7 of 23 comments (clear)

  1. Wilhelm Roentgen Would be Proud by Publiu5 · · Score: 2

    The marvels of x-ray radiation: not only can they shed light in the inner workings of humans, but also the stars themselves...

    1. Re:Wilhelm Roentgen Would be Proud by daknapp · · Score: 4, Informative

      Unfortunately, in this case the observed photons were actually low-energy gamma rays. I guess they are called "x-rays" in the article because they fall into the region of the electromagnetic spectrum that is usually associated with x-rays. Ti-44 undergoes electron capture to Sc-44, which emits the two gamma rays at 78 and 68 keV, and then the Sc-44 decays (again by electron capture) to Ca-44.

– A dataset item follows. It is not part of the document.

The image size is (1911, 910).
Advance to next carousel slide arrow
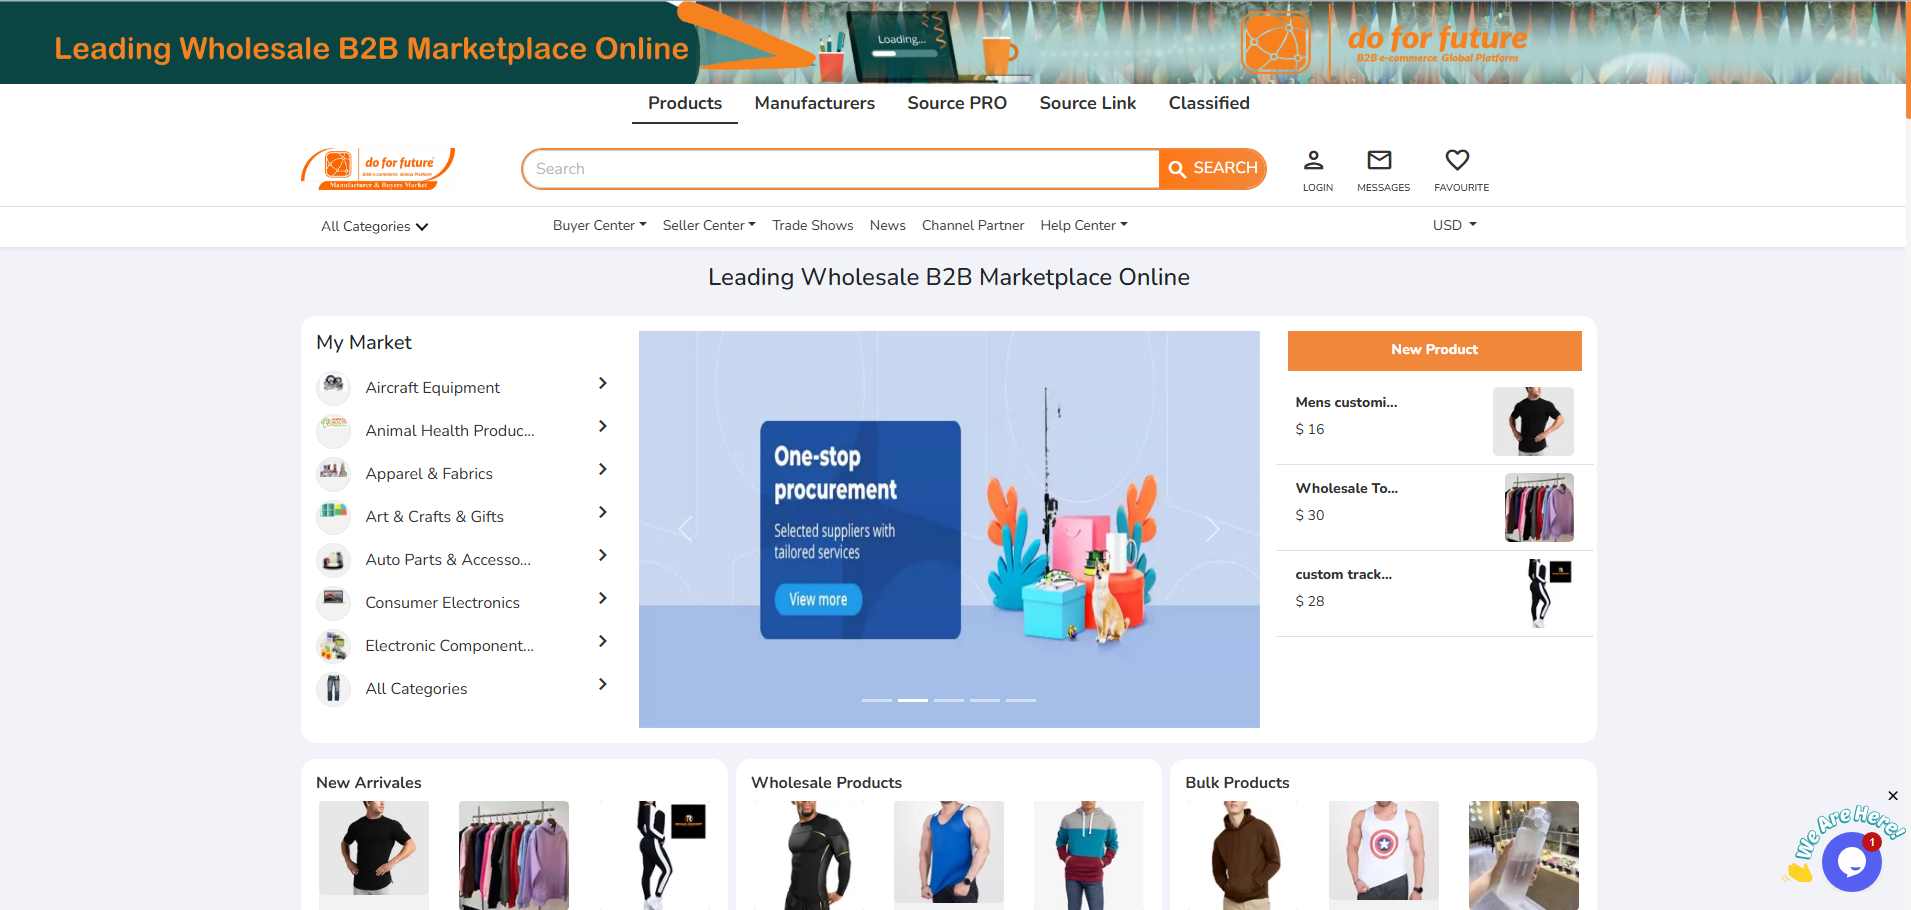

      But they are not true x-rays.

    2. Re:Wilhelm Roentgen Would be Proud by daknapp · · Score: 4, Interesting

      Universal, no, but physicists agree, and, really, who else matters? X-rays are emitted by electrons (atomic transitions or bremsstrahlung); gamma rays by nuclear transitions. Those definitions have been pretty well agreed upon by physicists for at least the last 15 years.

      Astronomers, however, seem to characterize photons only by energy, which kind of makes sense if you realize that they frequently don't know the origin of the observed photons and build instruments for energy ranges instead.

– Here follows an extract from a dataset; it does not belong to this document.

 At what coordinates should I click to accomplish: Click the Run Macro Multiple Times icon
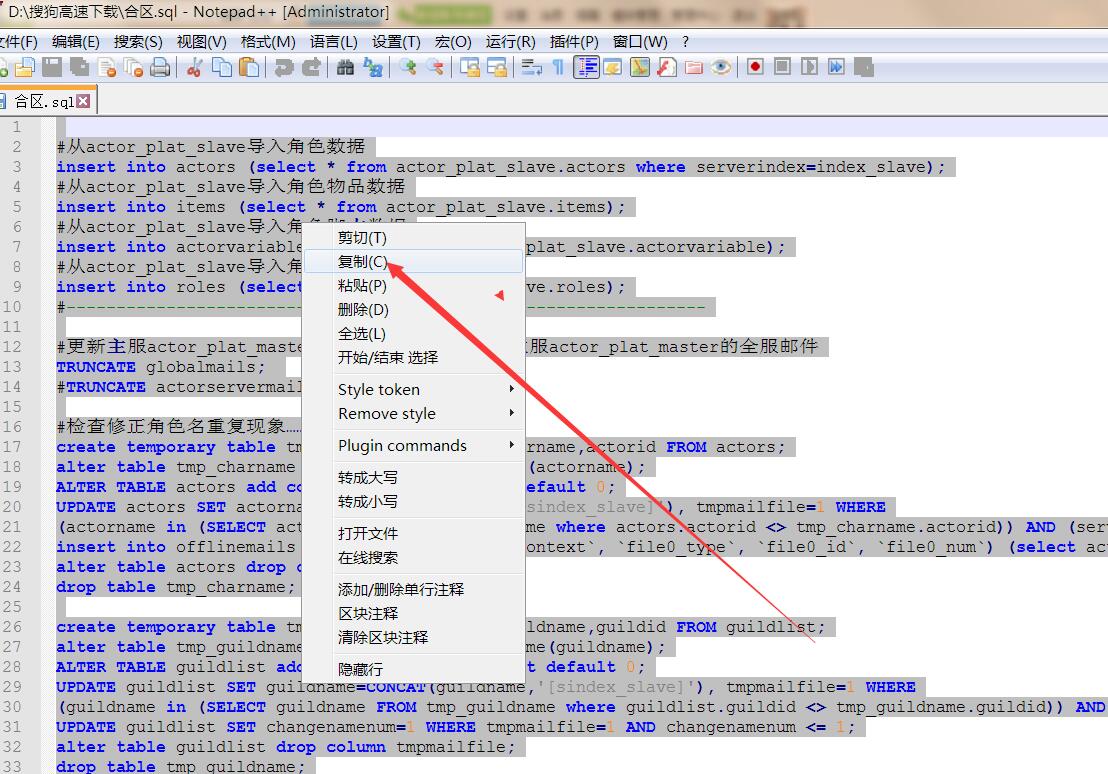tap(836, 67)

      But nonetheless it is still incorrect to characterize these photons as "x-rays."

    3. Re:Wilhelm Roentgen Would be Proud by Anonymous Coward · · Score: 5, Informative

      No it is not incorrect. Your definition comes from nuclear physics but X-rays and gamma rays can and are produced in other ways too. Electrons can just as well emit gamma rays, for example in inverse Compton scattering processes. And gamma rays are produced in inelastic proton scatterings. As you say, in astrophysics we classify based on energy and typically keV photons are X-rays and MeV photons and up are gamma rays.

  2. No model eh? by Anonymous Coward · · Score: 2, Informative

    http://en.wikipedia.org/wiki/Supernova#Current_models
    http://arxiv.org/find/all/1/all:+AND+modelling+supernova/0/1/0/all/0/1

    Slashdot editing at it's finest.

  3. Re:No model? by Urkki · · Score: 2

    I Think it means, no working model, which would match observations. In current models supernovas do not happen reliably, the stars fail to actually go supernova. Is it a supernova model, if there's no supernova happening according to the model?

  4. Re:No model? by jaharris87 · · Score: 2

    State-of-the-art models produce reliable explosions in 2D with a neutrino heating mechanism, but given the extraordinary computational cost of three-dimensional simulations (one model costs ~100 million hours of total compute time), the jury is still out on if these models will explode with no imposed spatial symmetry. Despite this, it's looking more and more like we understand the fundamental principles of the mechanism, and a lack of a supernova in one of these 3D supernova models is more likely to be the result of an unjustified approximation or technical oversight in the numerical analysis.